How we are getting minimum wage wrong locally and nationally
by Ned Witting
Maryland Gov. Martin O'Malley, right, at a rally to raise the state's minimum wage. He recently signed legislation that will increase the wage to $10.10 per hour by 2018. Credit: Maryland Governor's Office
Politicians love to play power politics but are their games good for our city, state and nation? In Washington D.C., Republicans who control the U.S. House of Representatives blocked a bill to increase the federal minimum wage above $7.25 per hour. Meanwhile in Washington state, Democrats on the Seattle City Council decided to increase the minimum wage to $15 per hour in stages.
Is there a reasonable explanation why $15 per hour is good for Seattle while $7.25 is good enough for Boise? Is there a reason why $15 an hour is the right number and not $13 of $17 or even $20? The simple answer is: No, it’s all just politics.
Is one party right and the other wrong?
Let's examine some of the nuances of this partisan discussion. Democrats claim that increasing the minimum wage will reduce poverty and increase prosperity with little or no cost to anyone. Republicans claim that small businesses will go bankrupt in droves and millions of jobs will be lost in the process. There is some truth and some fiction to both claims, so let’s evaluate both the rationale and the evidence for the conflicting claims.
Let’s start by looking at the historical value of the federal minimum wage. Between 1956 and 1984, the inflation adjusted minimum wage varied between a low of $7.67 and a high of $10.86, in today's dollars. During this period, income disparity remained relatively constant with the top 1% of Americans earning a little less than 10% of total income.
Since 1981, the inflation adjusted minimum wage has declined, varying between $5.87 and $7.99. During that period, income disparity more than doubled. For the first time in history, the richest 10% of Americans are now earning more than the remaining 90%. As a result, it becomes increasingly difficult for the next generation of great American entrepreneurs to get an education, raise capital and bring inventions to market.
Meanwhile a billionaire earns $50 million a year by simply hiring an investment counselor to make investments that return only 5% a year. America has prospered by allowing its people to realize their potential. Without a reasonable wage, more and more Americans opt out and act as a drag on the economy rather than work to drive it and spend to sustain it. A wage increase to $10.10 seems consistent with historical norms and would likely benefit the economy at large.

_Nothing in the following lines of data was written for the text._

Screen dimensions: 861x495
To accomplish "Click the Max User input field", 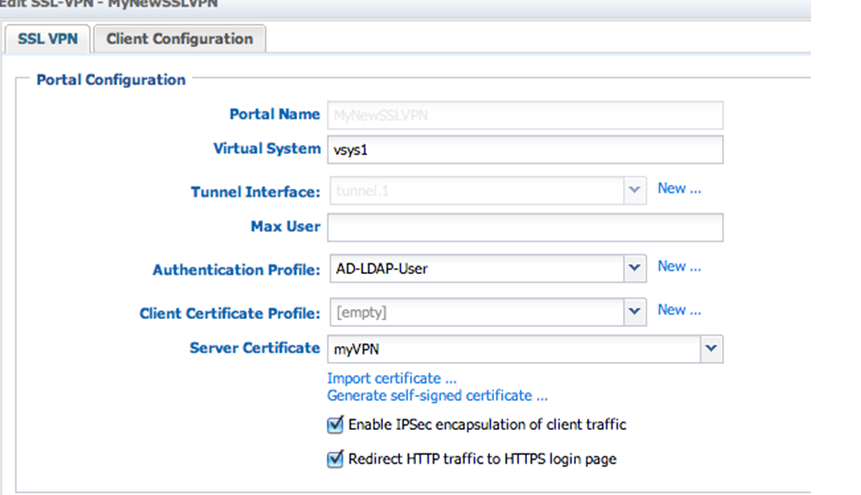I will click(x=524, y=227).
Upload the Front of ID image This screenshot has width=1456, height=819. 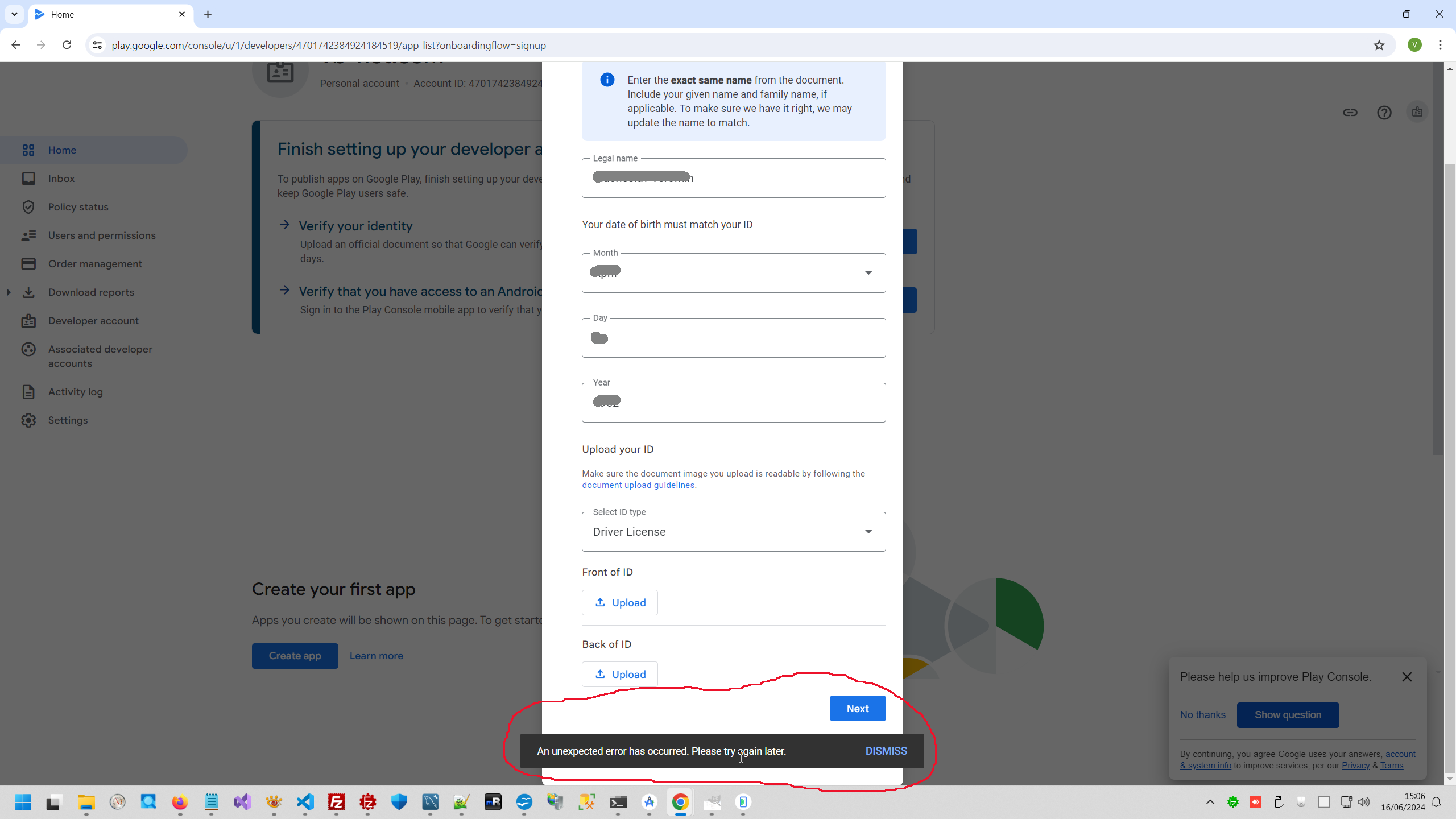pyautogui.click(x=619, y=603)
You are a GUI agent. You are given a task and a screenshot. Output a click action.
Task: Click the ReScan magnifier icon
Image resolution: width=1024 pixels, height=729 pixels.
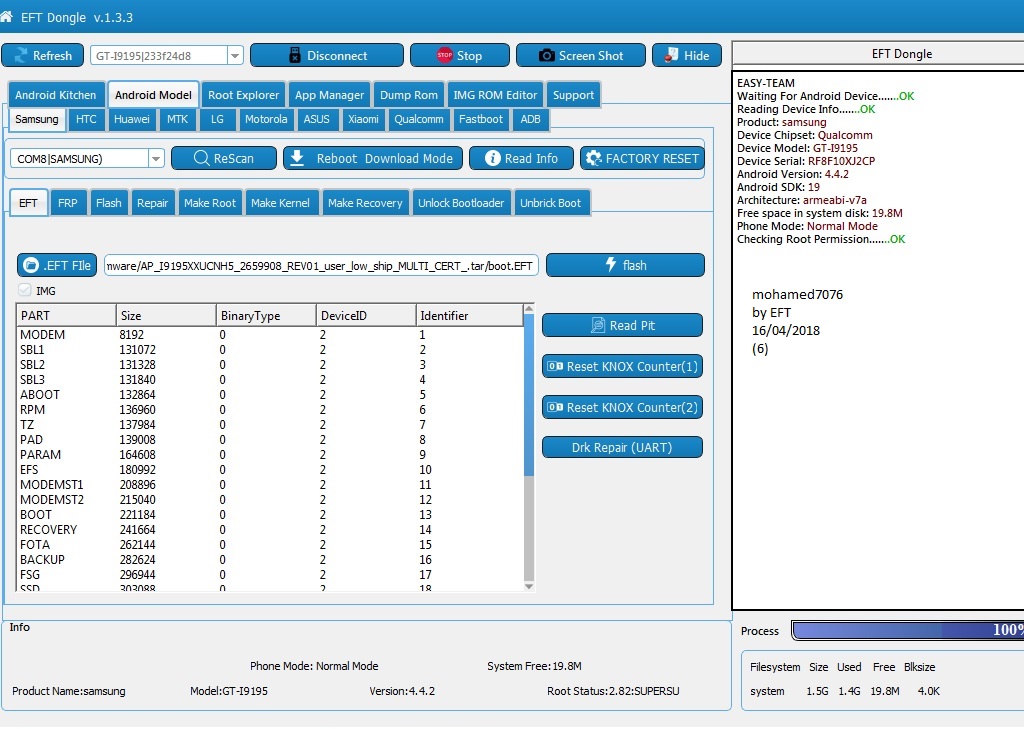202,158
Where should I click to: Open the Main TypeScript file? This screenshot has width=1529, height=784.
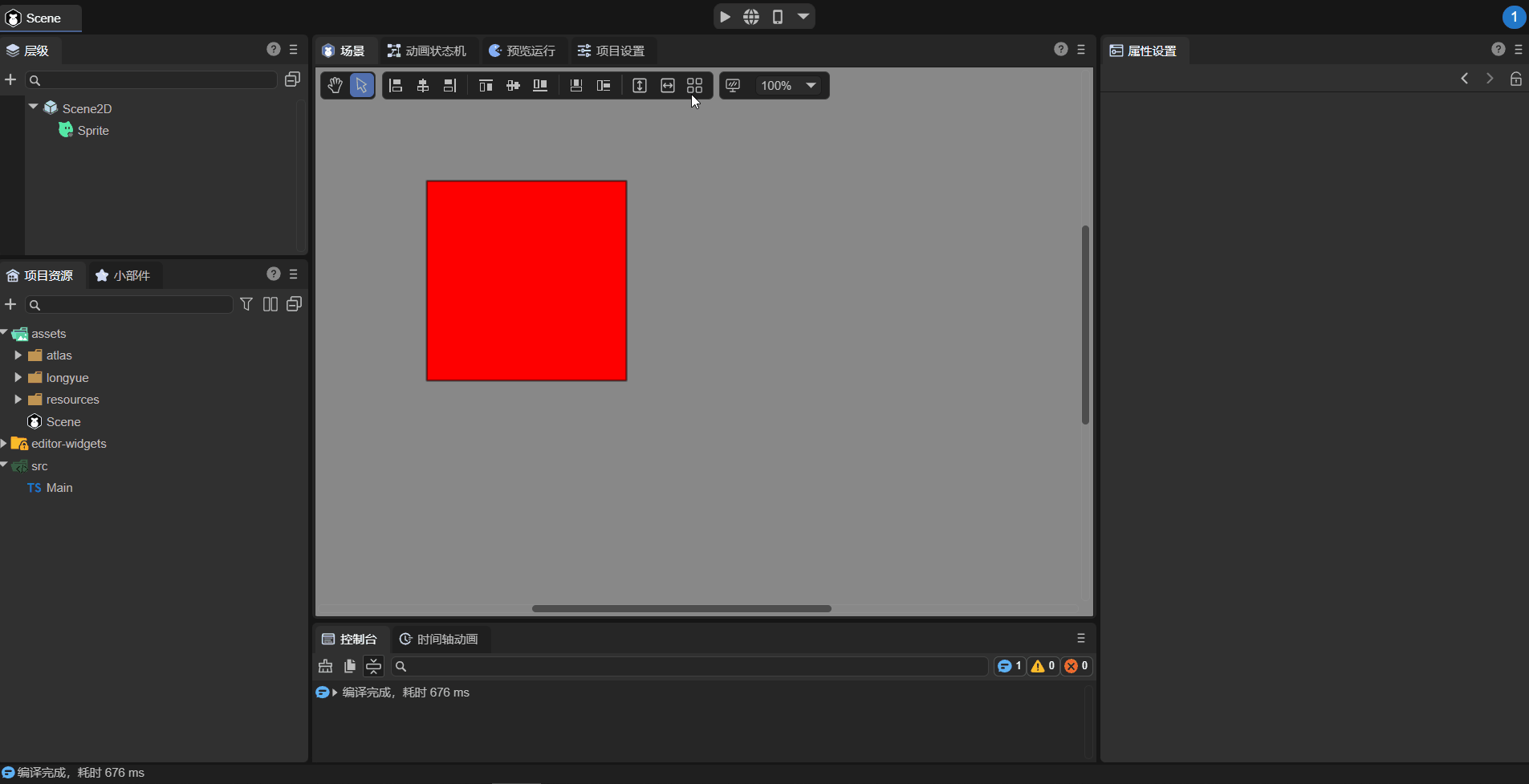coord(59,488)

Now, let’s look at the minimum wage from a small-business person’s perspective. If a small business has 10 full-time employees working at the minimum wage, then the $5 Seattle increase will reduce profits by over $100,000. If the business is only making $50,000, then the minimum wage increase will definitely jeopardize the viability of the business. Some businesses will indeed go bankrupt, leaving their business owners broke and their employees out of work. More prosperous companies will look for ways to automate their operations and reduce headcount. The result could be, for instance, half the workers earning $15 per hour and the other half on unemployment. Automation becomes increasingly viable as the cost of labor increases.
A danger for a municipality like Seattle is how easy it is for competitors outside the city limits to underprice their city rivals because of the labor cost advantage an inflated minimum wage provides. In some cases a competitor across the street may suddenly enjoy a huge cost advantage. Many service jobs are protected because they are tied to the location the service is provided, thereby limiting competition from outside city limits. Manufacturing operations are more vulnerable however. Most manufacturers ship their products to remote locations. If a Seattle manufacturer competes with one in Boise, or even one in Bellingham, the playing field will be tilted dramatically in favor of the lower-cost location. A $15 minimum wage may therefore be expected to do significant harm to Seattle’s manufacturing sector.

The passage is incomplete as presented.